§ **Tarefa a realizar**
No texto sobre a apatia dos brasileiros com a Copa do Mundo, qual porcentagem de brasileiros declarou desinteresse pelo evento na pesquisa do Datafolha publicada no início de junho?

A cada quatro anos, milhões de brasileiros voltam seus olhares aos televisores nos horários das partidas da Copa do Mundo. Ruas e casas são enfeitadas de verde e amarelo, comércio de camisas vai a todo vapor, o assunto mais buscado nas mídias digitais é o Mundial. Esse poderia ser o cenário no país exatamente nesta quarta-feira (13), a um dia da abertura do maior evento esportivo do planeta. No entanto, nem o bom desempenho da atual Seleção comandada por Tite – que se classificou com tranquilidade nas Eliminatórias – se reflete em entusiasmo entre a população. A apatia foi confirmada em algumas pesquisas de opinião. O Datafolha publicou, no início de junho, que 53% dos brasileiros afirmam ter desinteresse pelo evento – em 1994, quando o Brasil conquistou o tetra, esse número não passava de 20%. Nas ruas, comerciantes reclamam de fracas vendas de apetrechos festivos e artigos de decoração e vestuário. Corrupção, greve de caminhoneiros e pré-candidatos à Presidência da República foram os assuntos mais comentados no Twitter na primeira semana de junho - o dobro de menções à Copa - segundo pesquisa da Fundação Getúlio Vargas (FGV).
Os motivos parecem ir além do fatídico resultado “7x1” contra o time alemão, que tirou a Seleção brasileira da Copa de 2014. O evento, aliás, realizado no Brasil, contou com exorbitantes investimentos em obras, várias superfaturadas, não concluídas ou subutilizadas. Cenário político e econômico de crise, desestímulo com a corrupção do próprio futebol, necessidade de renovação de gestão do esporte e ausência de identificação de parte da sociedade com o atual significado da camisa verde-amarela são possíveis causas da apatia inédita pela primeira “paixão nacional”. Três professores da Unicamp, de diferentes áreas de pesquisa, comentam sobre esse contexto e expectativas para o campeonato, à luz da pedagogia do esporte, sociologia e análise de desempenho de um time que, combinando atletas jovens e experientes, tem sim plenas condições de “briga” pelo título.

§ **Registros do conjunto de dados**
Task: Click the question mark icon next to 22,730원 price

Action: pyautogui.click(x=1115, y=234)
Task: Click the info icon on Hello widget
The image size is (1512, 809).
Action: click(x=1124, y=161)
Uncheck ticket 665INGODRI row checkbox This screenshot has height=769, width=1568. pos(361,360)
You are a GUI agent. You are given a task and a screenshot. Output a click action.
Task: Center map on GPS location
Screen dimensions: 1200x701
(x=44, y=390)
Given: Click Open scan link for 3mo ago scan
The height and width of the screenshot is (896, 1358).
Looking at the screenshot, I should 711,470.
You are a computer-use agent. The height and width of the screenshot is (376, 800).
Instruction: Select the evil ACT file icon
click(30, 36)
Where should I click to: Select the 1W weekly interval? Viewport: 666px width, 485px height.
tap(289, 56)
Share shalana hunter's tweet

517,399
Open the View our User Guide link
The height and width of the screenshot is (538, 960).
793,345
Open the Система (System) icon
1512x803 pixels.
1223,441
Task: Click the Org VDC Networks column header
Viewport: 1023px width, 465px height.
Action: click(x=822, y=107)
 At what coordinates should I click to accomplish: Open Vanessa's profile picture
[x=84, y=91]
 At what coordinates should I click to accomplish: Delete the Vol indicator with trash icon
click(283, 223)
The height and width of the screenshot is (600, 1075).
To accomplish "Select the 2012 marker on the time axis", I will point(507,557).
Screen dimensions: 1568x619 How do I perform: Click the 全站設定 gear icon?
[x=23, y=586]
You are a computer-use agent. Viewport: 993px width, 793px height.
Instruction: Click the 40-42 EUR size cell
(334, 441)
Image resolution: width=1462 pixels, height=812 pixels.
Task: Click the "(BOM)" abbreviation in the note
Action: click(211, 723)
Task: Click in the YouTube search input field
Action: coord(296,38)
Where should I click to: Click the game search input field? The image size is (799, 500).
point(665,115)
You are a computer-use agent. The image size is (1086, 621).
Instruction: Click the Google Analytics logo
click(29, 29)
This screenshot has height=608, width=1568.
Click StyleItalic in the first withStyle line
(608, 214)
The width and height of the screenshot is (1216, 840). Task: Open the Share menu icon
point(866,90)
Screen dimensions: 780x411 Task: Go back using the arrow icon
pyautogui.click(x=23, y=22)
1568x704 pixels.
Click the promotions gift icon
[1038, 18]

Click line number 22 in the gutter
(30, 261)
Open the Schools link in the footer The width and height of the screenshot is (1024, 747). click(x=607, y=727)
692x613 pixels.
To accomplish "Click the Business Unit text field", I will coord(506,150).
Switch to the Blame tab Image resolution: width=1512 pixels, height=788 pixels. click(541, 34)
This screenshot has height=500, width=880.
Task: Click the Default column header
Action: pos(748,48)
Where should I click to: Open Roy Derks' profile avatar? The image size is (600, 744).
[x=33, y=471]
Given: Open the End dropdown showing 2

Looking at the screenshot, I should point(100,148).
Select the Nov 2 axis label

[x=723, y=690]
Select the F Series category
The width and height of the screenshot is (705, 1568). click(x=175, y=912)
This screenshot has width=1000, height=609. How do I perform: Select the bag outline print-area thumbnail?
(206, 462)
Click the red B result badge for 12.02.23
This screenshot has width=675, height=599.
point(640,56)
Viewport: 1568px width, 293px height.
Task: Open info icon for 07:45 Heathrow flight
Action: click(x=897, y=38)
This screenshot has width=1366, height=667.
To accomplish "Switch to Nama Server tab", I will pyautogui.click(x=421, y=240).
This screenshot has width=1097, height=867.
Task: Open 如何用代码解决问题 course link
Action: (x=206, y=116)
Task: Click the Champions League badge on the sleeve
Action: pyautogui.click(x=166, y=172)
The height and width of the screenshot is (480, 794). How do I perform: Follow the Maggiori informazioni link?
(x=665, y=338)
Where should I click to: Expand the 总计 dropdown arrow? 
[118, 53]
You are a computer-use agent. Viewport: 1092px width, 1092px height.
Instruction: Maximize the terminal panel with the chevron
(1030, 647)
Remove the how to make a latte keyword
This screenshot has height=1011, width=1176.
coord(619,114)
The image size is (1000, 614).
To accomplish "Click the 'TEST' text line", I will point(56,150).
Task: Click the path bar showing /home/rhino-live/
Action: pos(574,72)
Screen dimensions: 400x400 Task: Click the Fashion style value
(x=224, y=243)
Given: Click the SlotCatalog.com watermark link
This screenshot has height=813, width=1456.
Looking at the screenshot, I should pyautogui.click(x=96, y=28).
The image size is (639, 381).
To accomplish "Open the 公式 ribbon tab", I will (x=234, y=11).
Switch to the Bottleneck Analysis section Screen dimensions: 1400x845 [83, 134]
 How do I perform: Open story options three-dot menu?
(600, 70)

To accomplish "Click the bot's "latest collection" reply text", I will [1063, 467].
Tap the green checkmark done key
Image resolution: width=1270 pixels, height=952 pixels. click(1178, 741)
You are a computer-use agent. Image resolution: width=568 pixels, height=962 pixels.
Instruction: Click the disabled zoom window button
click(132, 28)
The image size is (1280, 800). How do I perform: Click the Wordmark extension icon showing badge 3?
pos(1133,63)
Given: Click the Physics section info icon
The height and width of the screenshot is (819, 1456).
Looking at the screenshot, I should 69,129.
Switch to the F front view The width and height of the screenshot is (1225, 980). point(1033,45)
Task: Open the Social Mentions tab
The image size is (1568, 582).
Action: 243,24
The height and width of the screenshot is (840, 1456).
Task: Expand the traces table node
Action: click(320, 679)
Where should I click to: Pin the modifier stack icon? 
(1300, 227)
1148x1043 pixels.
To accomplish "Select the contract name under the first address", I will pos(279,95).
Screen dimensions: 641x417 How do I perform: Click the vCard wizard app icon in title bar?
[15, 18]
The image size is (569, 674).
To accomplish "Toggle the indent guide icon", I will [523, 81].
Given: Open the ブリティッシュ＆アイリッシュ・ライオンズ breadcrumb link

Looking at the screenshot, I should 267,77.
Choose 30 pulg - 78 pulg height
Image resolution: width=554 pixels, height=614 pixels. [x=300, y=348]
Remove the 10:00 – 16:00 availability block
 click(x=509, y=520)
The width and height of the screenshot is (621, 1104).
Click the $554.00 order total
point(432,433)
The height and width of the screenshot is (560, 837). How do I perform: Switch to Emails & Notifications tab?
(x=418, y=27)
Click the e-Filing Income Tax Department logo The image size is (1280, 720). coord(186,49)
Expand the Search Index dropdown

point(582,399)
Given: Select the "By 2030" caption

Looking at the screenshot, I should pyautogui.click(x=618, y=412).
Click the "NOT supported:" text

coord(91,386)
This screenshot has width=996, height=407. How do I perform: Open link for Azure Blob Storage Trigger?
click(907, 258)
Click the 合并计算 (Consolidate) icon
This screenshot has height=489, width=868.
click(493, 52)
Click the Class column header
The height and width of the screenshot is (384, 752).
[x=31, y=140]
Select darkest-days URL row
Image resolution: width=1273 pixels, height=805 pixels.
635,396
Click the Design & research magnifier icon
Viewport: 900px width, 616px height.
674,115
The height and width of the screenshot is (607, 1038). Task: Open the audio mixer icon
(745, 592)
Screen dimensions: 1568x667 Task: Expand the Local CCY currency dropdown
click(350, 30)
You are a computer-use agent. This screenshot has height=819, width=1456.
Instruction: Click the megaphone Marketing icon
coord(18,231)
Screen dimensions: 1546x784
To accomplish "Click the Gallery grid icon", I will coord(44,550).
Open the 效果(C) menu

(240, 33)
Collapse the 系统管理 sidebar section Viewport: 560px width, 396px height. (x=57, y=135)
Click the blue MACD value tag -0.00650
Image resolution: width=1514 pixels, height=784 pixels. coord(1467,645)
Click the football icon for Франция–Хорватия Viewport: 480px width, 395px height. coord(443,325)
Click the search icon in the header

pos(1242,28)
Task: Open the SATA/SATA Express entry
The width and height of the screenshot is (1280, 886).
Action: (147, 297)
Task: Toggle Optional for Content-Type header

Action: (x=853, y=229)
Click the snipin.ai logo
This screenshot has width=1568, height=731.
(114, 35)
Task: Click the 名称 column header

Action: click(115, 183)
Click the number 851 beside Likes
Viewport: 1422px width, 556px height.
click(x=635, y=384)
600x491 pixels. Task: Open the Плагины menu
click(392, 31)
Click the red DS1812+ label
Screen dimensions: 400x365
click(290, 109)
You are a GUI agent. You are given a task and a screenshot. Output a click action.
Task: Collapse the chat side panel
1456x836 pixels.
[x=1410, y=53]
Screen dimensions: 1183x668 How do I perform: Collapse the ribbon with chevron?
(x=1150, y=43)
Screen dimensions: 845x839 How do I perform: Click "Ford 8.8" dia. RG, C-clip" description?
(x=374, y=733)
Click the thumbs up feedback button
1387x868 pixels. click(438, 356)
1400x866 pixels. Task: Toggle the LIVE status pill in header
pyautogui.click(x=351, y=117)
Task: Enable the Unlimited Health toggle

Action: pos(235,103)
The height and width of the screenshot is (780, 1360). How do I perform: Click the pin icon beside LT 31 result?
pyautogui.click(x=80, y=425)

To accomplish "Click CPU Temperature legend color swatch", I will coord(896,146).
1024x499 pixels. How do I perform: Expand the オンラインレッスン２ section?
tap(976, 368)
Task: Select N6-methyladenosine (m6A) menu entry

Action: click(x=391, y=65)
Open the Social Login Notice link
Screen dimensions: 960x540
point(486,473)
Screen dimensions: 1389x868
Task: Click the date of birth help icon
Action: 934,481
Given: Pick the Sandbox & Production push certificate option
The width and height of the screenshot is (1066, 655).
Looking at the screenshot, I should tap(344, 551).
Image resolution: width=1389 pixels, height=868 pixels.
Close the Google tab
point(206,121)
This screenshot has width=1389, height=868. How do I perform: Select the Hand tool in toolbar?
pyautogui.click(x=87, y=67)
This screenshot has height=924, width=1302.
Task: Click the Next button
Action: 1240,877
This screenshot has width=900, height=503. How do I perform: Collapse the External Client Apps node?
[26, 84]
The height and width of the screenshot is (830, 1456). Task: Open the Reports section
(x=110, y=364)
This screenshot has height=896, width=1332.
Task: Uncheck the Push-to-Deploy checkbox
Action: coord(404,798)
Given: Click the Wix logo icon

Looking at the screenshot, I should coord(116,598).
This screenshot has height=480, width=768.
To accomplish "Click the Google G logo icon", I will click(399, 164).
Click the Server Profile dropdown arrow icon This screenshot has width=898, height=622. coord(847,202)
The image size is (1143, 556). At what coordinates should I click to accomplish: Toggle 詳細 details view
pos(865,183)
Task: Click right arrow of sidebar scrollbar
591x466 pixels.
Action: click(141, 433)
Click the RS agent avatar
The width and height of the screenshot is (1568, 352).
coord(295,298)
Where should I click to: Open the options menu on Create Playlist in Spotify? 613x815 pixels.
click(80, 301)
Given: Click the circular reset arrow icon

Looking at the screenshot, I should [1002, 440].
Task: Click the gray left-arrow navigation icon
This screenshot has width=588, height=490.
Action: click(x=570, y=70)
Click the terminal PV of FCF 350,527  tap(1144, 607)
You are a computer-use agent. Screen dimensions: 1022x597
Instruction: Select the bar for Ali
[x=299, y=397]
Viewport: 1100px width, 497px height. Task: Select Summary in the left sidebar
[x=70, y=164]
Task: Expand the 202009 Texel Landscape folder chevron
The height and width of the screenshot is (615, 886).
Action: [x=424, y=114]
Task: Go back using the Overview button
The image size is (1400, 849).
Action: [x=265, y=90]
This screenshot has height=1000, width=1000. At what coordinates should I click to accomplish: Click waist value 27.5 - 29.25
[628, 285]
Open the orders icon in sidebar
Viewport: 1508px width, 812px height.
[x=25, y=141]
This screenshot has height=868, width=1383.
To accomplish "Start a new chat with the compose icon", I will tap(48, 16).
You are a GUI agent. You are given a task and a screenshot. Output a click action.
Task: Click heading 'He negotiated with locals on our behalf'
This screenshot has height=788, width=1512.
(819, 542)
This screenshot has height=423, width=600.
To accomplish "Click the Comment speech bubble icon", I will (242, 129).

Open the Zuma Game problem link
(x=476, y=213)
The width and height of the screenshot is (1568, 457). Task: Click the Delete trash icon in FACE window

§ **Resposta da tarefa**
53% dos brasileiros.